Il termine vita activa è carico dei significati che nel tempo ha assunto progressivamente. Nel mondo greco 'né l'attività né il labor né l'artificio umano, sembravano avere sufficiente dignità per costituire comunque un bioV, un modo di vita autonomo e autenticamente umano; poiché esse servivano e producevano ciò che era necessario e utile, non potevano essere libere, indipendenti dalle necessità e dalle esigenze umane'[1]. Successivamente, con Sant' Agostino 'il termine vita activa perdette il suo significato specificamente politico e indicò ogni genere di partecipazione attiva alle cose di questo mondo. Certo, non significa che l'attività lavorativa e quella operativa si fossero elevate nella gerarchia delle attività umane per essere pari in dignità alla vita politica.
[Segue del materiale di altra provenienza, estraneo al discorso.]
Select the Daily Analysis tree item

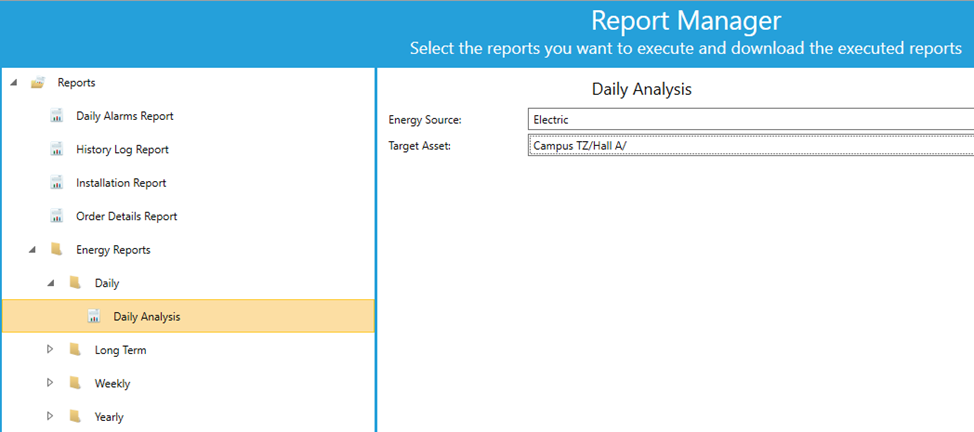[188, 316]
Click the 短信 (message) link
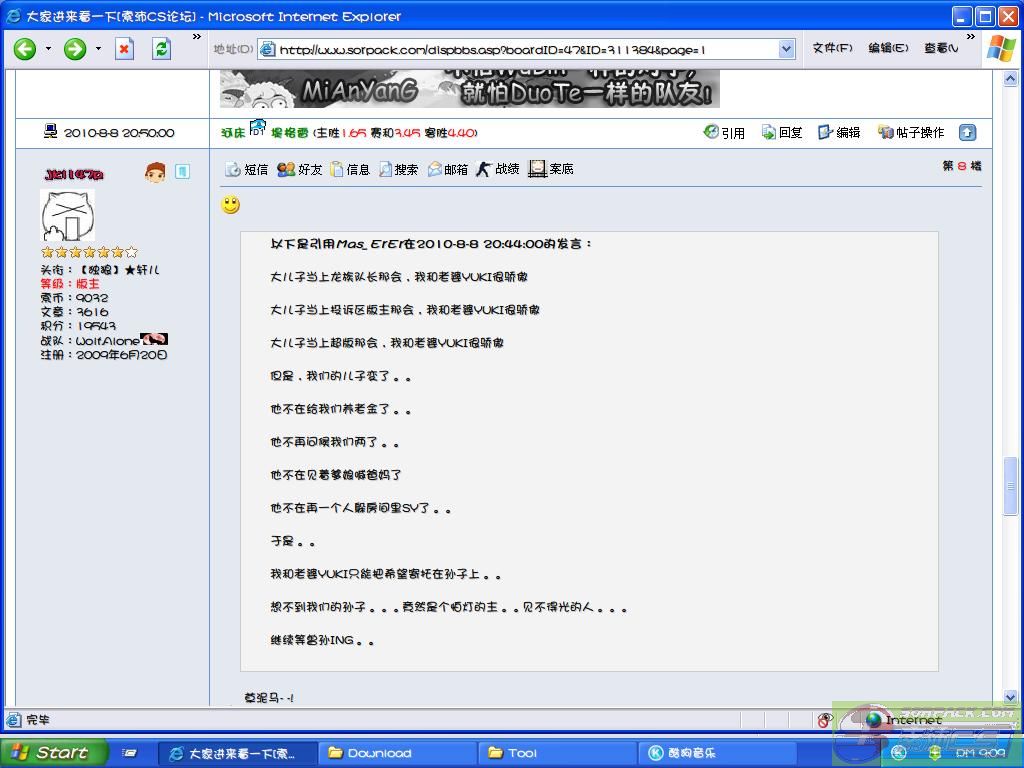The image size is (1024, 768). [247, 169]
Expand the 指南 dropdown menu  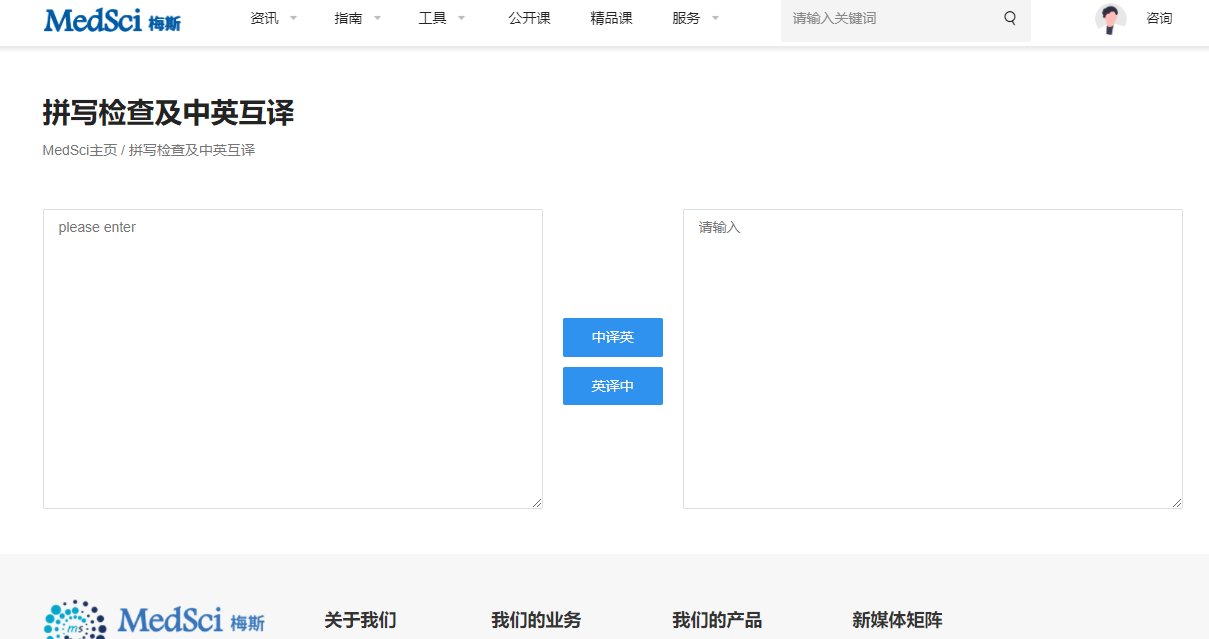click(x=348, y=17)
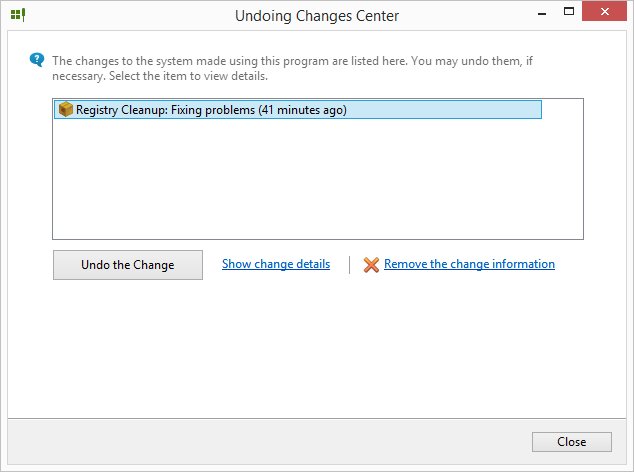Maximize the Undoing Changes Center window
This screenshot has width=634, height=472.
[x=568, y=13]
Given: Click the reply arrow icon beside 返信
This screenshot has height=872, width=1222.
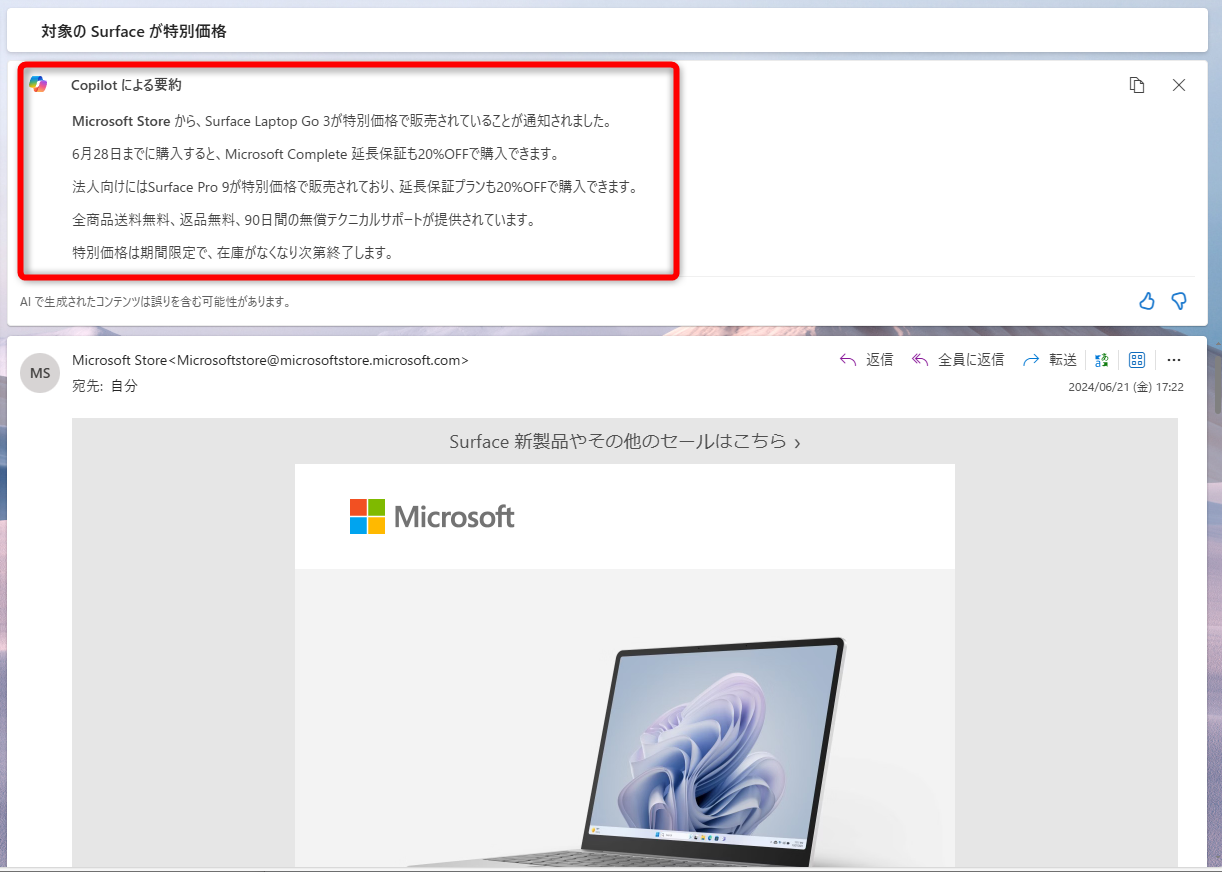Looking at the screenshot, I should point(847,359).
Si trattava, piuttosto, della trasformazione opposta: l'azione veniva ora annoverata tra le necessità della vita terrena, cosicché rimaneva la contemplazione (.) come solo modo di vita veramente libero' . Fino all'età moderna il termine vita activa 'non perdette
mai il suo significato negativo di «in-quietudine»'[3]. La contemplazione continua ad avere il primato sulle altre attività umane in quanto rimane la 'convinzione che nessun lavoro prodotto dall'uomo può eguagliare in bellezza e verità il kosmos fisico, che vive di leggi proprie nell'eternità immutabile senz'alcuna interferenza o assistenza dall'esterno, da parte dell'uomo o di dio' . Nella tradizione, quindi, 'il termine vita activa riceve il suo significato dalla vita contemplativa; la sua limitatissima dignità le è conferita dal fatto che essa serve la necessità e il bisogno di contemplazione in un corpo vivente' . In Vita Activa l'Autrice contraddice apertamente le tesi che sul lavoro gli autori tradizionali propongono e sostiene che la «vita activa» non sta né sopra, né sotto l'attività «contemplativa», ma ad essa si accompagna. L'Autrice afferma, infatti: 'io dubito non della validità dell'esperienza da cui nasce la distinzione ma piuttosto dell'ordine gerarchico inerente a essa dal suo inizio (.). La mia obiezione è semplicemente questa: l'enorme peso della contemplazione nella gerarchia tradizionale ha oscurato le distinzioni e le articolazioni all'interno della vita activa stessa, e nonostante le apparenze, questa condizione non è stata radicalmente mutata dalla moderna rottura con la tradizione e dal rovesciamento del suo ordine gerarchico in Marx e Nietzsche. Dipende dalla natura effettiva del famoso «capovolgimento» dei sistemi filosofici o dei valori comunemente accettati, cioè, alla natura dell'operazione stessa, il fatto che il quadro concettuale sia rimasto più o meno intatto' .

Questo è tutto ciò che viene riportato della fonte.